With a small crew, they shoplift from grocery stores, sleep in barns. Every morning, they wake up in Buoux—the mecca of French free climbing—and run laps on seventh-grade routes, often solo. For them, it’s pure joy.


“That’s really where I realized I might be among the best French climbers,” Robert says. “I was doing 7a, even 7b—while still being kind of chubby.”


So he heads to Sainte-Victoire, near Aix-en-Provence, full of confidence. It’s February 1982. Bouvier has freed a 7c there the year before—around 5.12d/5.13a (French 7c). Alain wants to test himself on that slab climbing, but first he sets up a top-rope (a rope run from above, so you can work the moves safely) to study the sequence.


And then he makes a beginner mistake that costs him.


He runs the rope through cord slings instead of a carabiner. The rope saws through. The slings snap clean. Alain drops twenty meters.


He lies on the ground unconscious for about thirty minutes before he’s taken care of. Hours later, at the hospital in Valence, it looks like a small miracle: a climber just took a huge fall and walks away with “only” a few fractures.


He leaves on crutches. A month later, he’s back on rock—with both arms in casts.


Smashed on the Ground


“What you have to understand is, this was a childhood dream,” Robert says. “I fell, sure. But I was alive, and I wasn’t that bad off. There was no way I was quitting.”


So Alain Robert shows up in Buis-les-Baronnies on crutches, hiking in on approaches where you basically need your hands. He puts on his harness and starts climbing 6b—around 5.10d—while his arms are still in plaster.


“People at the base thought I was out of my mind,” he says. “And honestly, I get it. But that was a fundamental period in my life—when I knew I’d never give up on my dreams. When I realized that if you have a goal, you can do some crazy things.”


It’s also when Alain Robert starts putting words to his view of climbing. Forty years later, it hasn’t changed.


“For me, it has to stay dangerous,” he says. “In the ’80s, a guy like Christian Guyomard”—the inventor of “banzaï climbing”—“when he put up routes, he’d place the first bolt at ten meters, and he’d make sure that if you fell before the second, you’d slam into the ground. That’s anti-conformist. Anti-FFME”—the French climbing federation. “That’s completely my view: climbing is, first and foremost, an adventure.”


Alain Robert, ses premiers solos
Alain Robert © Alain Robert Collection

Six months later, Alain Robert is chasing that “adventure” every day, back on his favorite crags—Buoux, the Verdon, Cornas. He’s twenty, hungry, ready to bite into rock with both teeth. He’s moved in with his wife, Nicole. But for one summer—1982—he becomes that “cliff bum” again and grinds day and night on a project at Cornas, L’Abominable homme des doigts—his cliff.


Two months all-in. Two months getting shut down at the crux, a few meters from the top. Three tries a day, and he can’t do it.

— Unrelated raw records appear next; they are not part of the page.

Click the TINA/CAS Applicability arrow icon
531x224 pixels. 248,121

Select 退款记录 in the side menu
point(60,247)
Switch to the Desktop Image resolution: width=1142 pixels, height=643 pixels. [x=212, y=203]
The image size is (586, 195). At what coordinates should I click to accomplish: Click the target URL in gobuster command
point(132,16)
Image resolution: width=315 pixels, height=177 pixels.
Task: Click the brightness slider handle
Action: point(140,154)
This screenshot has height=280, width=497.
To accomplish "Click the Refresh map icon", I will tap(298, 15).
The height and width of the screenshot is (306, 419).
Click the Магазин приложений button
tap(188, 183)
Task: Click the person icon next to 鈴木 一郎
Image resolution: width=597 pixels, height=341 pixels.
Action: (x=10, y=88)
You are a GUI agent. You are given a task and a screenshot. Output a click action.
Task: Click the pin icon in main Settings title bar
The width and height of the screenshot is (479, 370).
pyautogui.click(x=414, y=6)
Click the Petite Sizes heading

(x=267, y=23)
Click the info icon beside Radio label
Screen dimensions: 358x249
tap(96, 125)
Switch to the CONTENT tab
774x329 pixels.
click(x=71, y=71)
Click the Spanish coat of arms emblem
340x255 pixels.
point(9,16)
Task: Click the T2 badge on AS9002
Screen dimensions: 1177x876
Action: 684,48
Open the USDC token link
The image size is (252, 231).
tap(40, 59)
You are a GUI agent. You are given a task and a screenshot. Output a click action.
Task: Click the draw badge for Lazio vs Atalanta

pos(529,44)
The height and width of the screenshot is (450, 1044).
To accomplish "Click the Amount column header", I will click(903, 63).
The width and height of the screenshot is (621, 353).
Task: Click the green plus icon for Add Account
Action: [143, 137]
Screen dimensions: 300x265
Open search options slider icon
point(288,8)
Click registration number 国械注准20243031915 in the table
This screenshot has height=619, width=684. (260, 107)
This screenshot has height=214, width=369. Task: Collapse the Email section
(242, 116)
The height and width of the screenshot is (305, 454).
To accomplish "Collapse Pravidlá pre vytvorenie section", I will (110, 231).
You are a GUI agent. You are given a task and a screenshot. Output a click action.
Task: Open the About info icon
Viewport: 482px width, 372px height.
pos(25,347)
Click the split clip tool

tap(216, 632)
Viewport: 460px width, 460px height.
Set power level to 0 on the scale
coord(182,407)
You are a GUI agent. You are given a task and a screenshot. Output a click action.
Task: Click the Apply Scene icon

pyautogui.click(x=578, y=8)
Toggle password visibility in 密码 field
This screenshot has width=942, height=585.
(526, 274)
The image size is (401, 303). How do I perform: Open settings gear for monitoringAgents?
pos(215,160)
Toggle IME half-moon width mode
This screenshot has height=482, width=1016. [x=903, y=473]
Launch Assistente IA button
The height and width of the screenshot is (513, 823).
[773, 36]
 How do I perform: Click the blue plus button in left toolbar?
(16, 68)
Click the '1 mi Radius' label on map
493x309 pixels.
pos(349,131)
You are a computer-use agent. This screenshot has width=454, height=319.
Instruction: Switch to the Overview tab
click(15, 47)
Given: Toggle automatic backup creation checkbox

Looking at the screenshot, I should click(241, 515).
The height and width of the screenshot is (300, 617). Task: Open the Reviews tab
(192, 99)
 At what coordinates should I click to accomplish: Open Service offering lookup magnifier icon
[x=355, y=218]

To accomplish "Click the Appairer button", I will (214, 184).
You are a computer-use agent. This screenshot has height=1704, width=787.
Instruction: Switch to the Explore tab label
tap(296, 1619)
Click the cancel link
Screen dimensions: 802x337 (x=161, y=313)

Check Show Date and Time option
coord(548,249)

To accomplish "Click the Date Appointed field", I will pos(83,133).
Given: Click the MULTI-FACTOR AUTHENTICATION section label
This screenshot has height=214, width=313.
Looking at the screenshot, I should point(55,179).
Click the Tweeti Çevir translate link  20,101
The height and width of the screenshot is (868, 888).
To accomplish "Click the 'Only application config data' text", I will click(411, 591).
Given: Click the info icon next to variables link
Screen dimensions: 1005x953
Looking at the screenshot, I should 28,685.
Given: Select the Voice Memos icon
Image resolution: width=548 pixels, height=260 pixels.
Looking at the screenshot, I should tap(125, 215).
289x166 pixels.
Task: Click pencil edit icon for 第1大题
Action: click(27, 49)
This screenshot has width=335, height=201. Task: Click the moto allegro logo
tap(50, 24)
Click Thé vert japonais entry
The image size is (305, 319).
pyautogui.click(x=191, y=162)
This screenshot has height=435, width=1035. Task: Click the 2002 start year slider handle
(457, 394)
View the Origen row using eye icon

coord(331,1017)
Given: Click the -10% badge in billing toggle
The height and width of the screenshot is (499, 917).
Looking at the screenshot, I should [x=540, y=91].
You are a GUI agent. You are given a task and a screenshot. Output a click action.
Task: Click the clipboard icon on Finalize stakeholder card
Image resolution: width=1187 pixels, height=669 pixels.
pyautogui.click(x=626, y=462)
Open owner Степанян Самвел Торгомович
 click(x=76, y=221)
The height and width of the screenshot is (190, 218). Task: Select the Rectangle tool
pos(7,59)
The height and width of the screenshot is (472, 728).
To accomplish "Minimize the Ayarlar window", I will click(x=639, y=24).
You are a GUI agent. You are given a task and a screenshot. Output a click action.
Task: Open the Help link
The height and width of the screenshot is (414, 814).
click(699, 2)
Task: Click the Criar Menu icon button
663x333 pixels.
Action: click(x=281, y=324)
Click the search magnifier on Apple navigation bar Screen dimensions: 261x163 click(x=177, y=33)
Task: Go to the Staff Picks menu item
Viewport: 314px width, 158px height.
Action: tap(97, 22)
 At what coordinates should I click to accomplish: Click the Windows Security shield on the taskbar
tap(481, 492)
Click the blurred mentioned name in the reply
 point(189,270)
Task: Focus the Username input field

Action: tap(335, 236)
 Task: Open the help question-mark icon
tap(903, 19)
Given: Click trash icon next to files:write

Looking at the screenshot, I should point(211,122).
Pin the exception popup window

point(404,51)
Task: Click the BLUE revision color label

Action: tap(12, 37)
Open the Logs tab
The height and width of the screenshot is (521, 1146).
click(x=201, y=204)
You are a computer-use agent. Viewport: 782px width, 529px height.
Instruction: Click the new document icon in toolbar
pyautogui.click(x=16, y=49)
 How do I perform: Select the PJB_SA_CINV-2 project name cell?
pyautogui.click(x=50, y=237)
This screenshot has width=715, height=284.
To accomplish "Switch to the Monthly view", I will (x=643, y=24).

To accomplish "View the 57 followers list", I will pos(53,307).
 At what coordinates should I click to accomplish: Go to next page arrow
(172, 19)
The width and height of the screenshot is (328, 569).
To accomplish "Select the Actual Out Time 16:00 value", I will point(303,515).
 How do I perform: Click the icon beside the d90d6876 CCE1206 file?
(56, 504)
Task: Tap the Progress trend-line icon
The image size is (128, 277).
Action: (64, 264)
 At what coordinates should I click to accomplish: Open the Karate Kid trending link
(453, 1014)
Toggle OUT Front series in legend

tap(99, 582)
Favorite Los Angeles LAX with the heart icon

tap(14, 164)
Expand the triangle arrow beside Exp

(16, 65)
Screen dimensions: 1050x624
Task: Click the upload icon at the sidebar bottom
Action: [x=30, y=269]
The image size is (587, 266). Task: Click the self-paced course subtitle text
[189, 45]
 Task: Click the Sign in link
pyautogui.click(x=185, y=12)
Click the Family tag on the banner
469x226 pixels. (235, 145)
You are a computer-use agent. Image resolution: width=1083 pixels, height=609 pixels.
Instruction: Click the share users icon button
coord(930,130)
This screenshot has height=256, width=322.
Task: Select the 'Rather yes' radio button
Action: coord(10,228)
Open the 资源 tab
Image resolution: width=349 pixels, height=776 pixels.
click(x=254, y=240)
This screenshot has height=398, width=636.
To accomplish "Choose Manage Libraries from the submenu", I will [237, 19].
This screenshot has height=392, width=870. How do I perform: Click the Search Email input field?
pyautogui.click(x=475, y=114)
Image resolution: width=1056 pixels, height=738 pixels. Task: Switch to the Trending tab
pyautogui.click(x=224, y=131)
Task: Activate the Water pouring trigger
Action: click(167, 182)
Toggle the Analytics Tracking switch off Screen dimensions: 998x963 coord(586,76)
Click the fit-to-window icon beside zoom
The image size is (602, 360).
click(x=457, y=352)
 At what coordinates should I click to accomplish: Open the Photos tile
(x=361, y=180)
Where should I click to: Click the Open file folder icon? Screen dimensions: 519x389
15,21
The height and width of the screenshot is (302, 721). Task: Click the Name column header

Then, at the end of September, while he’s finishing a training session at a nearby wall, he hears voices. It’s a group of beginners from Jeunesse et Sports, asking him to put up a rope by leading the route.


He’s experienced. He reaches the top quickly—fifteen meters up. He does his rope setup, then starts to lean back to descend in an alpine rappel (a fast rappel style), trying not to scrape up his knees. He throws one last joke down to the kids. One last look at the little stream of La Goule.


The rope goes tight.


And then it blows.


Immediately.


Alain Robert falls backward, headfirst.


And this time, when he hits, everything goes completely black.